__Data records__:
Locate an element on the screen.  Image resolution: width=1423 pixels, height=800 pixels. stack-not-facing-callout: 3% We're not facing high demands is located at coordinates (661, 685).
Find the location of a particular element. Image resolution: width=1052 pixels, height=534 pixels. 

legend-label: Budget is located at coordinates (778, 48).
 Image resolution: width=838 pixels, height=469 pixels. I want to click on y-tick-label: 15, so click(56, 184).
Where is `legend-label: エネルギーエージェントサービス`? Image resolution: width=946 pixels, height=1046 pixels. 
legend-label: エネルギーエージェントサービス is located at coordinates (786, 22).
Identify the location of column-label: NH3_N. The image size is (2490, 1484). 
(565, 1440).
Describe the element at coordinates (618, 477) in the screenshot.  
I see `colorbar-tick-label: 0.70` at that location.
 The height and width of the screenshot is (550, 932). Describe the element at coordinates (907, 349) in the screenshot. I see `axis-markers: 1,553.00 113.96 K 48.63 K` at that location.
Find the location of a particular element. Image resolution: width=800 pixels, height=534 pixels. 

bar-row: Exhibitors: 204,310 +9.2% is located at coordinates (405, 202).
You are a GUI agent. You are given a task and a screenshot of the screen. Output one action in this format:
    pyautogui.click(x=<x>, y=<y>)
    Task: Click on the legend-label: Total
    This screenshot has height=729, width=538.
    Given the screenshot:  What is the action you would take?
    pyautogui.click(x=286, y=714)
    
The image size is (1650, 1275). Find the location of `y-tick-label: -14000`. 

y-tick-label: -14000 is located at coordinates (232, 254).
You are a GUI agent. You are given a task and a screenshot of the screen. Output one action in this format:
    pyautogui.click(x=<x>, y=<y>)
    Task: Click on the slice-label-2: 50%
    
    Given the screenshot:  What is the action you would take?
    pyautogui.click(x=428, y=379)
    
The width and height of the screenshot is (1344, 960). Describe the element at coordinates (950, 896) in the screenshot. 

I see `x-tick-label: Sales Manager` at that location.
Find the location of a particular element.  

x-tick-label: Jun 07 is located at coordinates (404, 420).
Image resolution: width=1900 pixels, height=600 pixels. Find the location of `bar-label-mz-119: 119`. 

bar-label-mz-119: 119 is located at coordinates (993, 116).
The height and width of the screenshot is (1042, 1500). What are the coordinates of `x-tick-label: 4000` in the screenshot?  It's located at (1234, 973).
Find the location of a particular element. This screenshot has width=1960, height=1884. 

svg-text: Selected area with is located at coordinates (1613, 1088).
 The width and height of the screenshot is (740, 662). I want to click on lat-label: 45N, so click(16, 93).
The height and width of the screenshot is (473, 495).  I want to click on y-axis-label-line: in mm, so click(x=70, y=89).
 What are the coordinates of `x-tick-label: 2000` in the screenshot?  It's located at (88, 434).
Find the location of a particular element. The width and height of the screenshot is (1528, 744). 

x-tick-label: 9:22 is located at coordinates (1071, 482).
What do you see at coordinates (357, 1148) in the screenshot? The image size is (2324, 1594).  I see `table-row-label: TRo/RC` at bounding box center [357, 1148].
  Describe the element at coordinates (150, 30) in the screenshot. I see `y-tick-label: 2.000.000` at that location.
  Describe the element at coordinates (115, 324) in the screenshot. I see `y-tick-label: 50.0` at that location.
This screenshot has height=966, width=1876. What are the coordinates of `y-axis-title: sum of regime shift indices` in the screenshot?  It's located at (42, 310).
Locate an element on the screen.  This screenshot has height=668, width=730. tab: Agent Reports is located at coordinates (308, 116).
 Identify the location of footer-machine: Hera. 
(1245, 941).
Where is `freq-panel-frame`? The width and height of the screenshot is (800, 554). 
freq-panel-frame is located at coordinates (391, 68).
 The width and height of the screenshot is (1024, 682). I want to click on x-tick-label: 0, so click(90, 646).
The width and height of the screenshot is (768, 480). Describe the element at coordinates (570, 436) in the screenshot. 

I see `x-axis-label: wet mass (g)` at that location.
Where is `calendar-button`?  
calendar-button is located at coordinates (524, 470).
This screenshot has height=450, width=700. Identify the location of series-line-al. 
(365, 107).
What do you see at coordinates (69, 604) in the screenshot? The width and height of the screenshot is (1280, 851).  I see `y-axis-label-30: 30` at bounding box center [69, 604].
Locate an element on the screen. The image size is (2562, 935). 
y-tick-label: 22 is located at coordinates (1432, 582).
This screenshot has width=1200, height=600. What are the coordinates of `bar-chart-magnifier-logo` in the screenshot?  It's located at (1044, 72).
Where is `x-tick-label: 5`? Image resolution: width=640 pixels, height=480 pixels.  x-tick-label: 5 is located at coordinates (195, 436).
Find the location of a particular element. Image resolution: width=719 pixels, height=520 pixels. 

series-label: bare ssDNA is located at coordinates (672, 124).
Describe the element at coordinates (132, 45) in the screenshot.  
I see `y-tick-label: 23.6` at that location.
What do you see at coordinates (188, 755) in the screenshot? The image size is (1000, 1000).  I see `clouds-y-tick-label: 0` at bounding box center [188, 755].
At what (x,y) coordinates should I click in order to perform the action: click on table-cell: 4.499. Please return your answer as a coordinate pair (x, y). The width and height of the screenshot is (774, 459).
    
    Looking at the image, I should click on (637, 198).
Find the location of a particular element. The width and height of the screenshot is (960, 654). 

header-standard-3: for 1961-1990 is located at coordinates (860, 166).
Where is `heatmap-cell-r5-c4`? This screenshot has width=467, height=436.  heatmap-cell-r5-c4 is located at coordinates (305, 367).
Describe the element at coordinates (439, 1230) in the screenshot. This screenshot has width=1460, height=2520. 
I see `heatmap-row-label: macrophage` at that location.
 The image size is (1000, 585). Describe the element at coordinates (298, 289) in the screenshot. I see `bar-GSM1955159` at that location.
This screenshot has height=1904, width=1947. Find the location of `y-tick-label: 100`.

__What to work on__: Convert everything from the line containing "The width and height of the screenshot is (768, 480)." down to the line containing "y-tick-label: 22 is" into a Markdown table with the columns No. and Text, leaving out blank lines.

__Solution to this problem__:
| No. | Text |
|---|---|
| 1 | The width and height of the screenshot is (768, 480). Describe the element at coordinates (570, 436) in the screenshot.  |
| 2 | I see `x-axis-label: wet mass (g)` at that location. |
| 3 | Where is `calendar-button`?   |
| 4 | calendar-button is located at coordinates (524, 470). |
| 5 | This screenshot has height=450, width=700. Identify the location of series-line-al.  |
| 6 | (365, 107). |
| 7 | What do you see at coordinates (69, 604) in the screenshot? The width and height of the screenshot is (1280, 851).  I see `y-axis-label-30: 30` at bounding box center [69, 604]. |
| 8 | Locate an element on the screen. The image size is (2562, 935).  |
| 9 | y-tick-label: 22 is located at coordinates (1432, 582). |